» **Problem requirements**: Could you please count how many lines in the data below hold the string "Daily"? Reply with only the number.

Segment Open

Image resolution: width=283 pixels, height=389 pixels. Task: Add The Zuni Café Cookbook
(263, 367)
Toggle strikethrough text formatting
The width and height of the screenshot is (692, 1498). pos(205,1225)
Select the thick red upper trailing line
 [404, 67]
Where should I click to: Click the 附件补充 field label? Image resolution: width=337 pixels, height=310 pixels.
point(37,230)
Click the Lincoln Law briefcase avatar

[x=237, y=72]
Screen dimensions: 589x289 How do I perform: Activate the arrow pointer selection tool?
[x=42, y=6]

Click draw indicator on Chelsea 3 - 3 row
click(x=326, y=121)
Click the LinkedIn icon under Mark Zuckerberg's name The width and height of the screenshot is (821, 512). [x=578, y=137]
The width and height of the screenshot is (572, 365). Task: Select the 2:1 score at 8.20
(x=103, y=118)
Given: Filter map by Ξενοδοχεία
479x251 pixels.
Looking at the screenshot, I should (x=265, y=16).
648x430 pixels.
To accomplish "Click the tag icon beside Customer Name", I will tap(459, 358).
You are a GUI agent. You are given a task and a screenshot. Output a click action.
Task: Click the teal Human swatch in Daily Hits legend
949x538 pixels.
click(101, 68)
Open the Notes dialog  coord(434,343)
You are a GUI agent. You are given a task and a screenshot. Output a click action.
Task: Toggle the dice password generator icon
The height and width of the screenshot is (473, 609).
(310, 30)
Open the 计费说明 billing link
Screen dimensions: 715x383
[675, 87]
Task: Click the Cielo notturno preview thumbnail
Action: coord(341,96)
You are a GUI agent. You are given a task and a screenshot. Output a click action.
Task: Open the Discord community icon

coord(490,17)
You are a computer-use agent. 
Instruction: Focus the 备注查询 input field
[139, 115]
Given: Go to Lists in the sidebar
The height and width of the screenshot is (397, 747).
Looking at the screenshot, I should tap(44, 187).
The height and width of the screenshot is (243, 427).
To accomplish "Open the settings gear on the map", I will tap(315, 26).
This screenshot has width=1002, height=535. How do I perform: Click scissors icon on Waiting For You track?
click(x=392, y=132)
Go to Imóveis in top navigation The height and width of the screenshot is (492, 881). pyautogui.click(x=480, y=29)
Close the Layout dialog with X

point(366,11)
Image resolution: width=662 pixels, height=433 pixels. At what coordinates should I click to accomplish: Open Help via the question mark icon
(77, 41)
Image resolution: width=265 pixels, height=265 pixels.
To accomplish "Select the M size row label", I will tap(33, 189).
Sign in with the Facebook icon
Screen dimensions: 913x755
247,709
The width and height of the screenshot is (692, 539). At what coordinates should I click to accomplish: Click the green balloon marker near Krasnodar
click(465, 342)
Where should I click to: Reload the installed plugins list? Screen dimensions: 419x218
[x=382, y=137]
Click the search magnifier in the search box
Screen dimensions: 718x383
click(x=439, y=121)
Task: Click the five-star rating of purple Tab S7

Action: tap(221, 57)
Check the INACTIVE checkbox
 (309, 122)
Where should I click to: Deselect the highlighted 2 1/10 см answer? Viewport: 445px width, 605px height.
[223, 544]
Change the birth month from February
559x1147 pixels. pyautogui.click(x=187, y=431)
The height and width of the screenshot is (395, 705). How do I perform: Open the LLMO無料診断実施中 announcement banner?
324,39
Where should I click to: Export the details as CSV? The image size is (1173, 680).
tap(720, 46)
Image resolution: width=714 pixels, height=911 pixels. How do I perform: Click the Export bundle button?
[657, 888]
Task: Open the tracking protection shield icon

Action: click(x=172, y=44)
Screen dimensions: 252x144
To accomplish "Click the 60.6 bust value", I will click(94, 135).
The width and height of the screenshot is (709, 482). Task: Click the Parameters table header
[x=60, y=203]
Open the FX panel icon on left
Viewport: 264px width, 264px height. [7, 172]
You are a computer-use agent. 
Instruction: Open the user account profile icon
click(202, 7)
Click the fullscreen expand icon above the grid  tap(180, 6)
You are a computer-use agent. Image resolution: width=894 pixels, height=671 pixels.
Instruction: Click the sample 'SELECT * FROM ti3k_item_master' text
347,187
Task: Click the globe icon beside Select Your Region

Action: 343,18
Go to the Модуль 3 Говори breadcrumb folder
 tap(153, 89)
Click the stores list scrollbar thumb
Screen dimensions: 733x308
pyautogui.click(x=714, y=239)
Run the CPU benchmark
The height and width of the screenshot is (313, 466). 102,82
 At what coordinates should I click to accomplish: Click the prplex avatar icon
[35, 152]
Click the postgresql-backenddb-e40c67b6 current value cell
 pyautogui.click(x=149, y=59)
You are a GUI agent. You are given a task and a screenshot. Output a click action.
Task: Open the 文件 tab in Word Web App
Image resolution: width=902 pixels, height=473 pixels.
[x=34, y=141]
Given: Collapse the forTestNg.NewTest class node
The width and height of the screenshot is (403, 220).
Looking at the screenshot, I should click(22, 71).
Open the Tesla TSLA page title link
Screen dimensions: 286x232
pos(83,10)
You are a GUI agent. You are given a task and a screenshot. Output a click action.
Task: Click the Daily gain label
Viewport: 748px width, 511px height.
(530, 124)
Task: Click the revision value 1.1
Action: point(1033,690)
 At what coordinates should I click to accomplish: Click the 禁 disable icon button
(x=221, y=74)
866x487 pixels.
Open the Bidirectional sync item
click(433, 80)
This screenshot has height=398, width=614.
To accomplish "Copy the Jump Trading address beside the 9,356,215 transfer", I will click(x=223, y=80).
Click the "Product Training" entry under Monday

Segment Closed

» **Solution below**: 2